Ziel der Aufgabe: Gib alle Einträge als CSV mit den zwei Spalten eingabe und ausgabe wieder: pro Eintrag eine Zeile, der Text in eingabe und die Antwort in ausgabe, jedes Feld in Anführungszeichen und Zeilenumbrüche durch Leerzeichen ersetzt. Lass die Bilder weg.

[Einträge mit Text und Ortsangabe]

►

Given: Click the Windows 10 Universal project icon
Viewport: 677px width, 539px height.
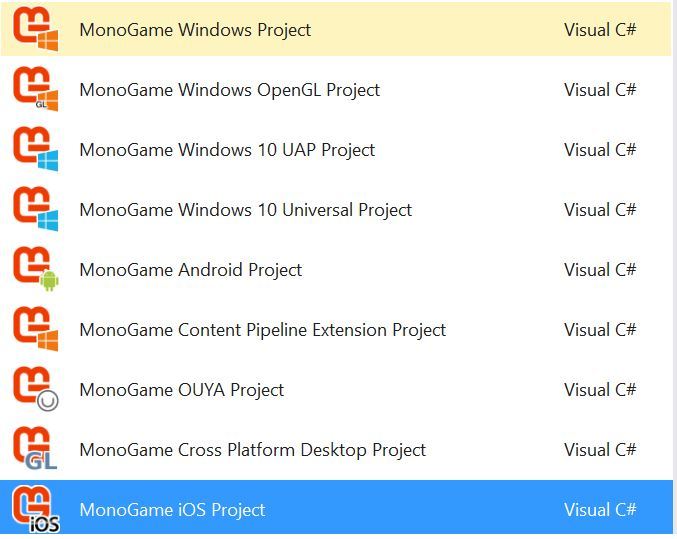Looking at the screenshot, I should (35, 209).
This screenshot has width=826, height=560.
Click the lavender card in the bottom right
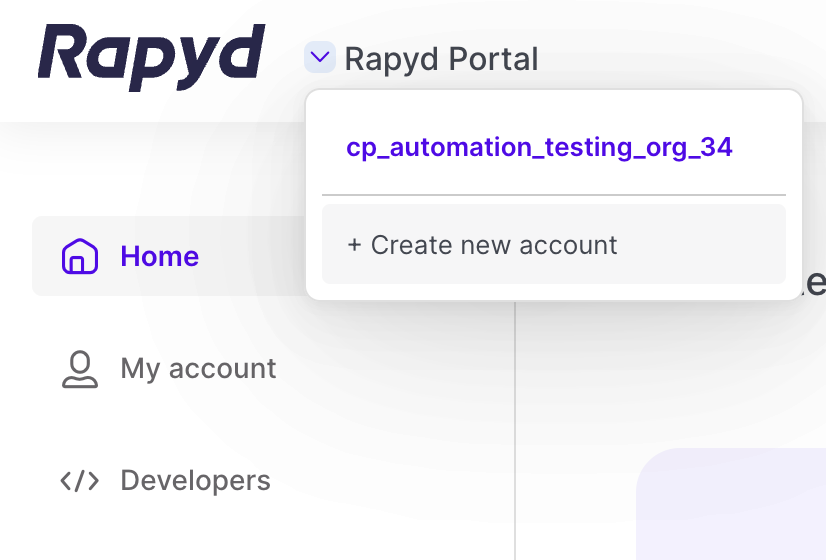(x=735, y=510)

◄

Endergebnis:
eingabe,ausgabe
"Given: Click the Windows 10 Universal project icon Viewport: 677px width, 539px height.","Looking at the screenshot, I should (35, 209)."
"This screenshot has width=826, height=560. Click the lavender card in the bottom right","(x=735, y=510)"